Aujourd’hui, Dover Street Market l’épaule pour la distribution et les ventes, tandis qu’il assume toujours lui-même la création, la production et les grandes décisions stratégiques. L’an passé, il cosignait, avec le plasticien japonais Tadashi Kawamata, une installation dans la cour de l’antenne parisienne du concept store. Une montagne de chaises devenue virale. « Lorsque je l’ai rencontré il y a quelques années, alors qu’il avait 17 ou 18 ans, j’ai immédiatement eu le sentiment qu’il allait aller loin, raconte Adrian Joffe. Il débordait d’idées et de passion, ce qui est rare pour un garçon de son âge. Même si je suis souvent surpris par la trajectoire fulgurante et les accomplissements de Phileo, rien de ce qu’il a accompli n’est vraiment surprenant...»
Reste qu’après cinq ans, voilà (déjà) venue l’heure d’envisager l’avenir. « J’ai la chance d’avoir trouvé mon public, et d’avoir fait parler de moi notamment grâce à ma collaboration avec Comme des Garçons (en octobre dernier, les mannequins du défilé femme de Rei Kawakubo portaient des souliers cosignés par Phileo, NDLR).

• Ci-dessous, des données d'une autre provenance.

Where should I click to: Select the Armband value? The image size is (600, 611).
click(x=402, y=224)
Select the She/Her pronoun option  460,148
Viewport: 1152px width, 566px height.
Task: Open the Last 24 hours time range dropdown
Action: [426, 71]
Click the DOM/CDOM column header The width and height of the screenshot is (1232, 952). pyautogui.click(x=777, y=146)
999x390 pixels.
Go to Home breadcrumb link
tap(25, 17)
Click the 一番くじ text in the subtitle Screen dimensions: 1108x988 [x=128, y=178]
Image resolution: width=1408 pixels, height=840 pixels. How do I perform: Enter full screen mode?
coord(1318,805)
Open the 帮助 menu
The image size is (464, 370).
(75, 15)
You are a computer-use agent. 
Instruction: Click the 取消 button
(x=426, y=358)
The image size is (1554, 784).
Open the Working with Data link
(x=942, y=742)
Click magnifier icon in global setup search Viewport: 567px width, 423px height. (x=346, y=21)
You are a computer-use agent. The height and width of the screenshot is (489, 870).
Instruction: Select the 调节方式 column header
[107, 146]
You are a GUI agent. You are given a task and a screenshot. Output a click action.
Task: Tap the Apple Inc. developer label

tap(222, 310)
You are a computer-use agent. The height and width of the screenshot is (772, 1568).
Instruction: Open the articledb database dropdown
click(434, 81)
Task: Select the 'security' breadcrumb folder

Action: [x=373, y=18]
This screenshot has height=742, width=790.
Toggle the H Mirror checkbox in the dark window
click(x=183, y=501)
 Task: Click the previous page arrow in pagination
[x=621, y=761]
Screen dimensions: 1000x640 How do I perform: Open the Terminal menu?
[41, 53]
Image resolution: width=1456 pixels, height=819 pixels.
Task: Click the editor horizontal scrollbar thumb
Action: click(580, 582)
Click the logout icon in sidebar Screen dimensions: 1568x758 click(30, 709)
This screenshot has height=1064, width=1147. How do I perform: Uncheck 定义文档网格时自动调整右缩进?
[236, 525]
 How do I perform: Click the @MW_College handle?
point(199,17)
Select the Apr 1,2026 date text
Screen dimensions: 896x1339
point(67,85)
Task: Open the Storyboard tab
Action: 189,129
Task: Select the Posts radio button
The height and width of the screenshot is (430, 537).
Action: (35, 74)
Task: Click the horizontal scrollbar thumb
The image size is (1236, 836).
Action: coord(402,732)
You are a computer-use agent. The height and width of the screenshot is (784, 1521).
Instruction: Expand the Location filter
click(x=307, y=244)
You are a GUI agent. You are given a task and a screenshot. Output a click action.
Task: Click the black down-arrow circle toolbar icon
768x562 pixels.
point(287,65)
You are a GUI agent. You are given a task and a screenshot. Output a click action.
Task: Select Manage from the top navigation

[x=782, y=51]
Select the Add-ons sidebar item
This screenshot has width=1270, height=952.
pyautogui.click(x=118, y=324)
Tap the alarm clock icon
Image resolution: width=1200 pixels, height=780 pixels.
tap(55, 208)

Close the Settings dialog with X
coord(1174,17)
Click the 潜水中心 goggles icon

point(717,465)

Aujourd’hui, notre positionnement prix nous rend très compétitifs. Malgré ça, je réfléchis beaucoup à comment continuer de grandir. Il y a cinq ans, je me disais que faire 100 000€ de chiffres d’affaires, ce serait déjà très bien. Puis un million, puis deux...» Aujourd’hui, il en fait déjà dix (de millions). « Forcément, cela nous permet de travailler avec plus de sérénité... Mais je construis toujours petit à petit, sans me précipiter : je n’ai pas forcément envie de m’endetter, de faire vivre l’entreprise au-dessus de ses moyens. En tant que créatif, je n’ai pas envie de rester dans une zone de confort, de développer une recette et de l’appliquer toute ma carrière. Le fait de ne pas avoir d’éducation formelle dans la chaussure me donne une grande liberté pour faire les choses différemment.»
Il n’exclut pas, par ailleurs, de louer ses services à d’autres maisons - il collabore aujourd’hui, en sous-marin, avec plusieurs marques, et envisage, si le projet est bon, de prendre la direction artistique d’un chausseur établi. « Il y a par exemple de grandes choses à faire chez certains chausseurs anglais historiques! J’aime l’idée de travailler avec des outils créatifs qui ne sont pas les miens. Mais je suis avant tout concentré sur Phileo : on vient à peine d’ouvrir notre première boutique, et je pense déjà à la deuxième!»